SNSF Performance: Conservation, Materiality, Knowledge, 2021
This is a two-day colloquium gathering leading voices in the field of performance theory and care... more This is a two-day colloquium gathering leading voices in the field of performance theory and care.
--------This event aims at advancing the knowledge on this topic within the discipline of conservation on the one hand, while, on the other, locating the discourse of conservation within a broader field of the humanities disciplines concerned with the theories and practices of performance— performance studies, anthropology, art history, curatorial studies, heritage studies and museology.

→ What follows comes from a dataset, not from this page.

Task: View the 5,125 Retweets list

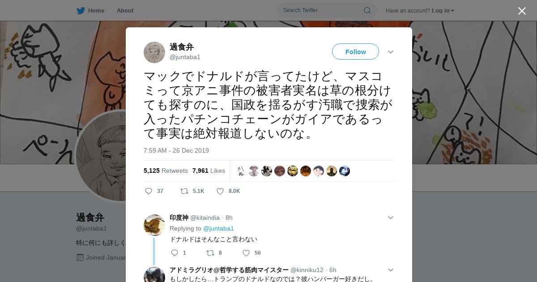Action: click(x=166, y=171)
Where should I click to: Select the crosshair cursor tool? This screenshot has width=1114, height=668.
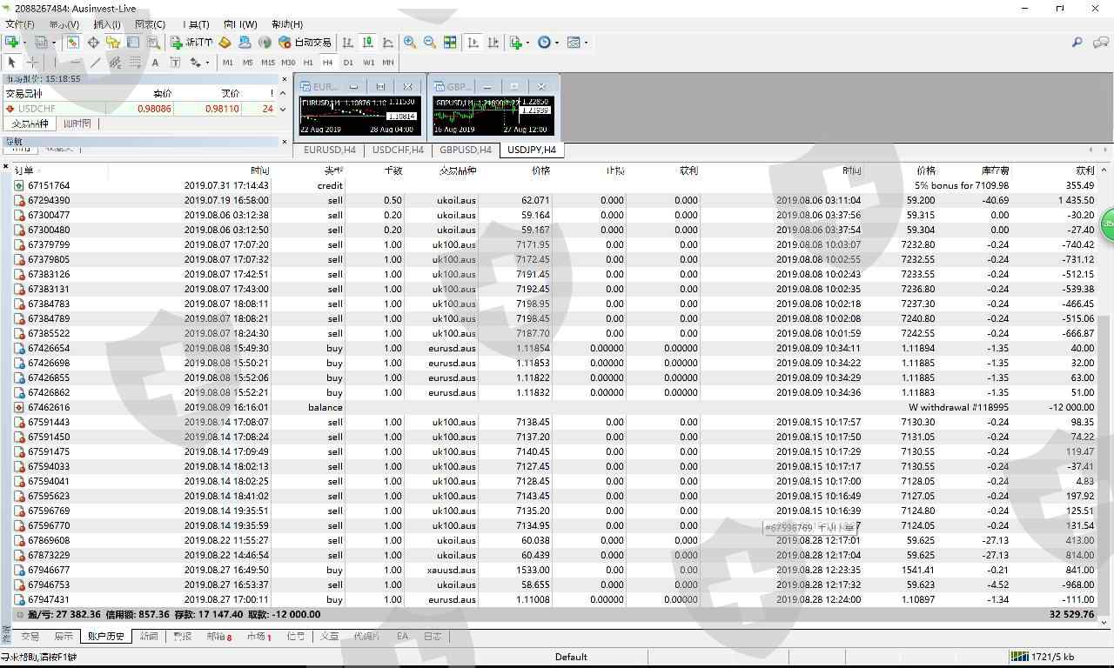(32, 63)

---------We propose to contest the common-sense understanding of performance as a non-conservable form and ask questions concerning how, and to what extent, performance art and performance-based works can be conserved.
---------Keynotes: Prof Rebecca Schneider (Brown University), Prof Pip Laurenson (Tate/Maastricht University), Prof Gabriella Giannachi (University of Exter), Prof Barbara Büscher (University of Music and Theatre Leipzig).
--------Speakers: Hélia Marçal, Kate Lewis, Lizzie Gorfaine, Ana Janevski, Martha Joseph, Erin Brannigan, Brian Castriota, Farris Wahbeh, Louise Lawson, Rachel Mader, Siri Peyer, Sooyoung Leam, Karolina Wilczyńska, Iona Goldie-Scot, Claire Walsh and Ana Ribeiro.
-------The colloquium will feature two performance interludes by artists Frieder Butzmann (May 29) and Gisela Hochuli (May 30). We invite you to contribute to Gisela Hochuli’s performance by May 22 (please see the PDF for instructions).
------This colloquium is a part of the ongoing research project Performance: Conservation, Materiality, Knowledge funded by the Swiss National Science Foundation at Bern University of the Arts. The project focuses on the questions of conservation of performance-based works, their temporal specifics, the involvement of the human and non-human body, the world of their extended trace history, memory, and archive. Explored are notions of care, the ideals of traditional conservation and their relations to tacit or explicit knowledge, skill and technique. Taking as a starting point the necessity for conservators to access and deepen this area of study, and unlike queries that situate these questions within other disciples, in this project, we approach performance as a necessarily conservable form.